Provable Zero-Shot Generalization in Offline Reinforcement Learning
This work addresses the challenge of generalization in offline RL for AI systems that need to adapt to new environments without additional data, representing a foundational step in understanding this phenomenon.
The paper tackles the problem of offline reinforcement learning with zero-shot generalization, where an agent must learn from offline data across multiple training environments to perform well on unseen test environments without further interaction. The authors propose PERM and PPPO methods, which use pessimistic policy evaluation to achieve near-optimal policies with zero-shot generalization.

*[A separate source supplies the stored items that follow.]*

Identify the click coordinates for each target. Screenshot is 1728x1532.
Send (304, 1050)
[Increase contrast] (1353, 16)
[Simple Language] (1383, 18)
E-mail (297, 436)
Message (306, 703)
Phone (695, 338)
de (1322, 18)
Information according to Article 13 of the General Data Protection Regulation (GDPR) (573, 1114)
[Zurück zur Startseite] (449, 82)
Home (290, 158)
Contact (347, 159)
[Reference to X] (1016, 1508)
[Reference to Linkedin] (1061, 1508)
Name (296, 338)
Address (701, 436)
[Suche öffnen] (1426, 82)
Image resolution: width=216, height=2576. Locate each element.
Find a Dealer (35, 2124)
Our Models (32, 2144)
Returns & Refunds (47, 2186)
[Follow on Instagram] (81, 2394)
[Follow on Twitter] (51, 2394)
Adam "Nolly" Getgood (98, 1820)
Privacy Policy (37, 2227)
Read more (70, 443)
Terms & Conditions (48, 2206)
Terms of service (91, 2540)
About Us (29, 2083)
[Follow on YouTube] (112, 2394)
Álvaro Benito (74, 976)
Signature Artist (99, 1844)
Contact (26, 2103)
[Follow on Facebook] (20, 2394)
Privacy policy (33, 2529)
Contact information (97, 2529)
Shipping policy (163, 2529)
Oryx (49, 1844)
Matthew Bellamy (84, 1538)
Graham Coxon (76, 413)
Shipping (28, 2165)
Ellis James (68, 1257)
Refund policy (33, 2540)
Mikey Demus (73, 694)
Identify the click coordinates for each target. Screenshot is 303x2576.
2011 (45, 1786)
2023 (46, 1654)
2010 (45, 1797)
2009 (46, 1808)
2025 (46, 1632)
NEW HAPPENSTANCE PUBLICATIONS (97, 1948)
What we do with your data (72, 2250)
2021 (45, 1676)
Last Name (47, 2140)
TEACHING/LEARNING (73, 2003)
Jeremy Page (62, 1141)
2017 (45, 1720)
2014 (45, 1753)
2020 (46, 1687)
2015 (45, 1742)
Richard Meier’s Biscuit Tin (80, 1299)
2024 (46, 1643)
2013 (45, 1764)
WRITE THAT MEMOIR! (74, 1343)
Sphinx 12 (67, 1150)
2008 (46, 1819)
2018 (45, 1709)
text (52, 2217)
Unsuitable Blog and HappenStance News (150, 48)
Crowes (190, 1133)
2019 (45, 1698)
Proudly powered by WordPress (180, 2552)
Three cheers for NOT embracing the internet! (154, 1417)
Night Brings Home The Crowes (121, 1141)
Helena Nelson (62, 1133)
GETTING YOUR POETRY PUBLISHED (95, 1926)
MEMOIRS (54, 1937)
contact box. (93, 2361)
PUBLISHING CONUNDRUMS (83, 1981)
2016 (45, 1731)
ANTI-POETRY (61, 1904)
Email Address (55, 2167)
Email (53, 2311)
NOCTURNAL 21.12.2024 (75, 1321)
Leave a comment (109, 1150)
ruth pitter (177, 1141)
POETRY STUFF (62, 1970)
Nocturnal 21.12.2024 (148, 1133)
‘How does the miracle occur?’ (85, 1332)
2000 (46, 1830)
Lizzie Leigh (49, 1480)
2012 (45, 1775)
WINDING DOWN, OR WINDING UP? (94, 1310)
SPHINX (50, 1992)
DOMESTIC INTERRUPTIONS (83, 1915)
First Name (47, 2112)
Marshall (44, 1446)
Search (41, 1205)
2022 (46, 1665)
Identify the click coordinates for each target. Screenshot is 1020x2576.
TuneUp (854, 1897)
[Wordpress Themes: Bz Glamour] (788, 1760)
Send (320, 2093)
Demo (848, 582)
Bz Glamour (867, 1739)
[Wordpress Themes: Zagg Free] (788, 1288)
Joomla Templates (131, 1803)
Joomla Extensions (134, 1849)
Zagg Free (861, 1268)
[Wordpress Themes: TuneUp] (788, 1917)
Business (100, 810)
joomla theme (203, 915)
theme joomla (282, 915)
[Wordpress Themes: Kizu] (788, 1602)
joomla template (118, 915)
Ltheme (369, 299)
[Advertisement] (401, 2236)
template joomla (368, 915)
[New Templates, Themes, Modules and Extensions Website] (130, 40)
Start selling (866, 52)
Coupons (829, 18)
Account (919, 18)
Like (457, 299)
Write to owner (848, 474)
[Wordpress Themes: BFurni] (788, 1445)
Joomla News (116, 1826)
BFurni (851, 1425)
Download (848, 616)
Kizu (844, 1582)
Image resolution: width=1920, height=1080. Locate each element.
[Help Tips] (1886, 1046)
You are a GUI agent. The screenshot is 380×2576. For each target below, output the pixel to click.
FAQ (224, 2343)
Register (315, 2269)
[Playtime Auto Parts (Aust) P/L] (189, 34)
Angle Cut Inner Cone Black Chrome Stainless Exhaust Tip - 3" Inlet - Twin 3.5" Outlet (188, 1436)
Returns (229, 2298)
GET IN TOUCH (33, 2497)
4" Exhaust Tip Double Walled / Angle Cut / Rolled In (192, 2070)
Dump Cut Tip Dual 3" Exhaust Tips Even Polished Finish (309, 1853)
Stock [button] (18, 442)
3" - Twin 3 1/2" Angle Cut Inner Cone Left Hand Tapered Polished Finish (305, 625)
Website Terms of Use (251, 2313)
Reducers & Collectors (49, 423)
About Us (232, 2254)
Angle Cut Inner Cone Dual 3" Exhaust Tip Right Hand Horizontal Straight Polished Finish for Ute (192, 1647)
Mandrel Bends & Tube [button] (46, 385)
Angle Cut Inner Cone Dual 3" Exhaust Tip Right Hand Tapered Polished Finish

In this work, we study offline reinforcement learning (RL) with zero-shot generalization property (ZSG), where the agent has access to an offline dataset including experiences from different environments, and the goal of the agent is to train a policy over the training environments which performs well on test environments without further interaction. Existing work showed that classical offline RL fails to generalize to new, unseen environments. We propose pessimistic empirical risk minimization (PERM) and pessimistic proximal policy optimization (PPPO), which leverage pessimistic policy evaluation to guide policy learning and enhance generalization. We show that both PERM and PPPO are capable of finding a near-optimal policy with ZSG. Our result serves as a first step in understanding the foundation of the generalization phenomenon in offline reinforcement learning.